A Pap smear is a gynecological test used to evaluate cervical cells in women. During this cervical cancer screening test, which is also called a Pap test, a small number of cells are removed from your cervix using a tiny brush. These cells are then examined in a laboratory for any type of abnormalities. While Pap smears typically do not cause complications, it is possible to have temporary discomfort or bleeding after this test.

Pelvic Discomfort or Pain

Most women do not experience pain after a Pap smear. In certain cases, however, you may feel slight sensations of pelvic discomfort, pressure or pain while your doctor removes cervical cells.
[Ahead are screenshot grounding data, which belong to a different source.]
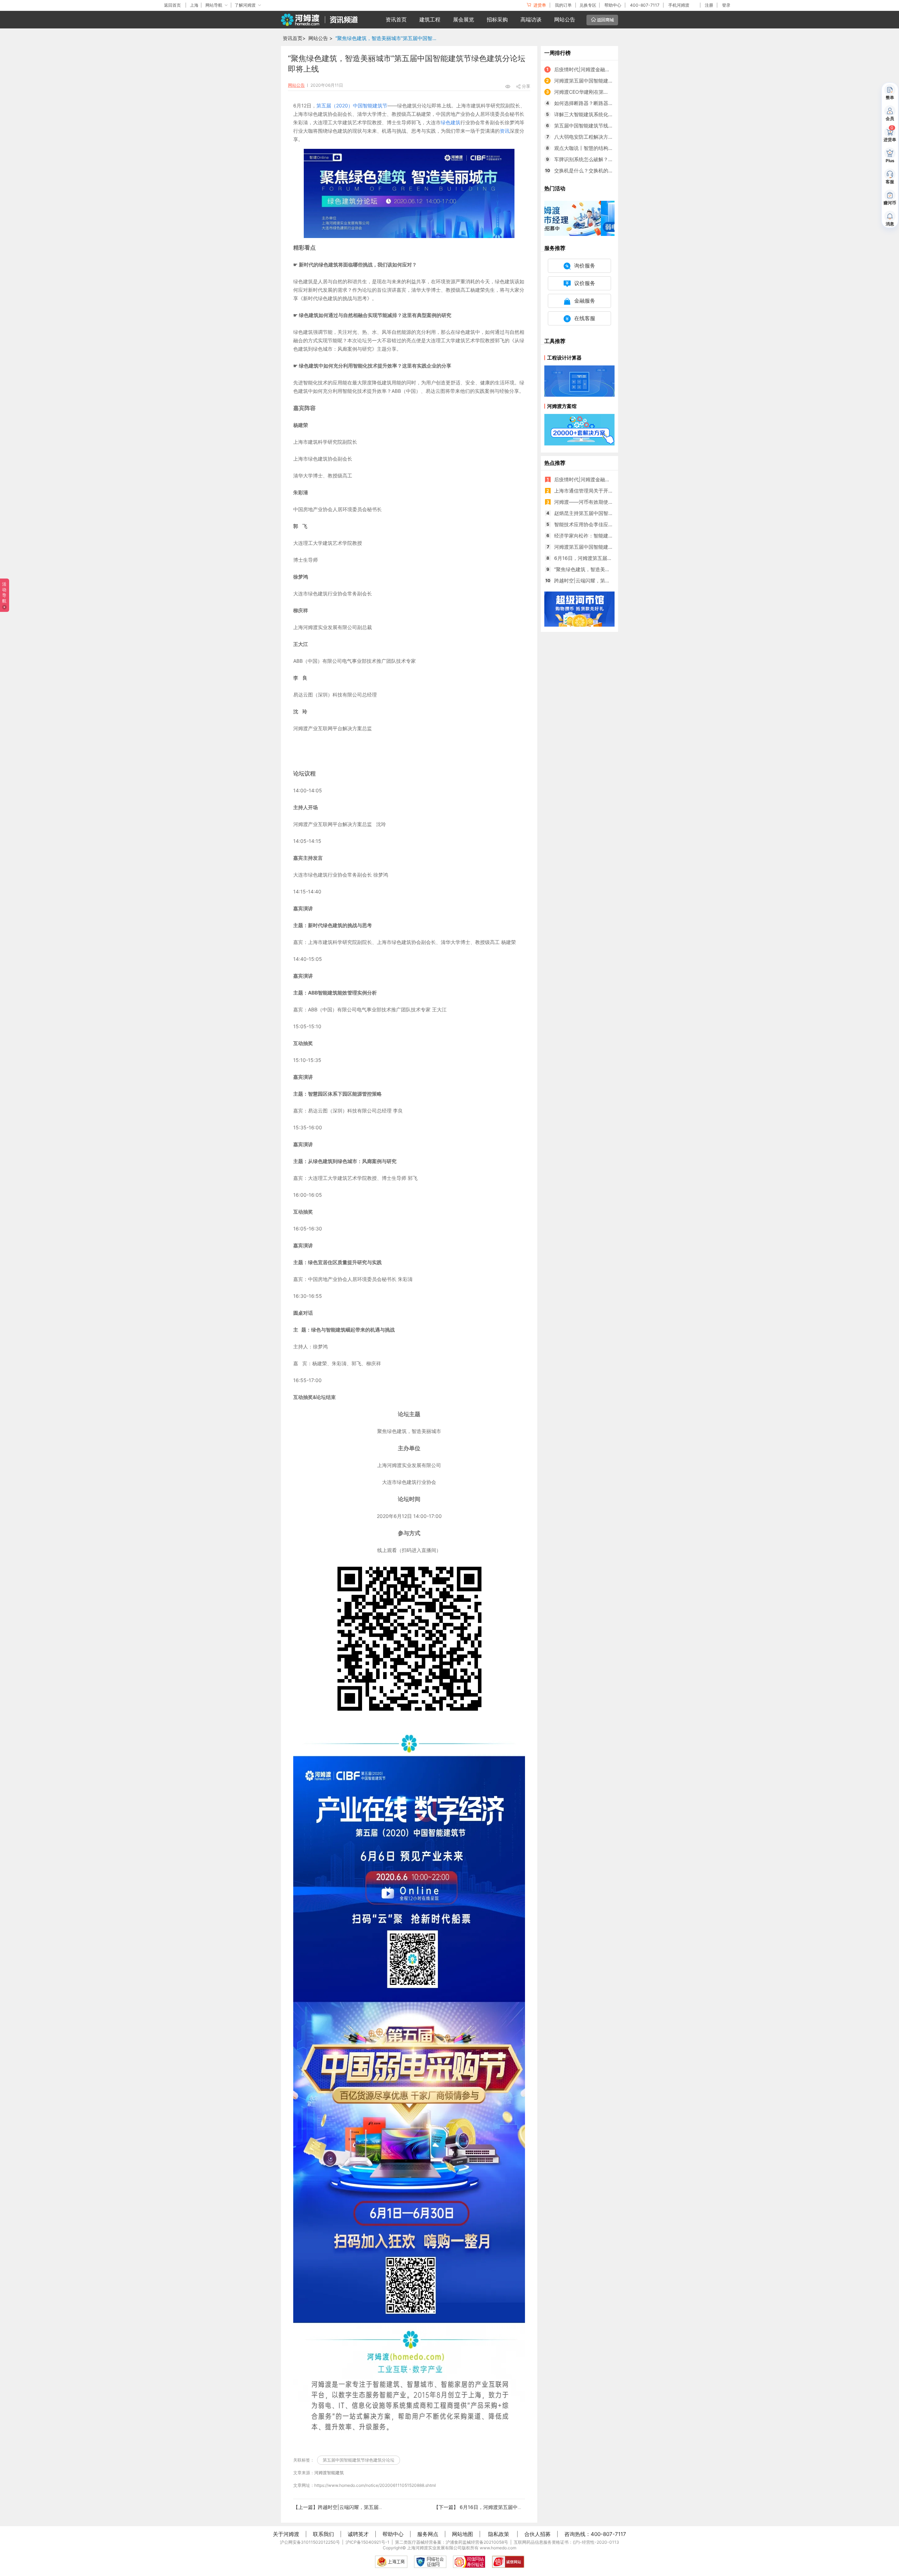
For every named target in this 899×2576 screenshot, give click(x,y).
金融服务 (584, 300)
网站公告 (564, 19)
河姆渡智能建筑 (329, 2472)
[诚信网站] (508, 2562)
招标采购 (497, 19)
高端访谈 (531, 19)
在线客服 (584, 318)
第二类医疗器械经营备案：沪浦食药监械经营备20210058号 (451, 2542)
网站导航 (213, 5)
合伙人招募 (537, 2534)
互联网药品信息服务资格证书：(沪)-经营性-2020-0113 (566, 2542)
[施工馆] (579, 217)
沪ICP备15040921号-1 (367, 2542)
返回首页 (172, 5)
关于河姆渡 (286, 2534)
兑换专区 (587, 5)
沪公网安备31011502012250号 (310, 2542)
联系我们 (323, 2534)
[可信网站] (469, 2562)
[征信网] (430, 2562)
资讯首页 (396, 19)
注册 (709, 5)
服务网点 (427, 2534)
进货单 (539, 5)
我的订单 (563, 5)
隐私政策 (498, 2534)
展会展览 (463, 19)
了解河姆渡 (245, 5)
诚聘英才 (358, 2534)
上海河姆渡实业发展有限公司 (434, 2547)
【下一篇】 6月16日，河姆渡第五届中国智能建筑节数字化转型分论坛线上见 (517, 2507)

Such complications are temporary and typically resolve as soon as the Pap smear is completed.

Cramping

Mild abdominal cramping can occur as a possible complication of a Pap smear. You may experience abdominal cramping during or immediately after a Pap smear. This possible complication of a Pap smear is temporary and typically subsides shortly after treatment. If abdominal cramping is bothersome, you may take an over-the-counter pain medication, if cleared by your doctor.

Vaginal Bleeding

Scraping cells from the cervix can irritate or inflame this region of your reproductive tract. Consequently, you can experience vaginal bleeding after a Pap smear. Vaginal bleeding is typically mild and subsides within a day of the Pap smear. You may notice that your normal vaginal secretions appear unusually pink or contain small amounts of blood. If you experience persistent or profuse vaginal bleeding after having a Pap smear, contact your doctor.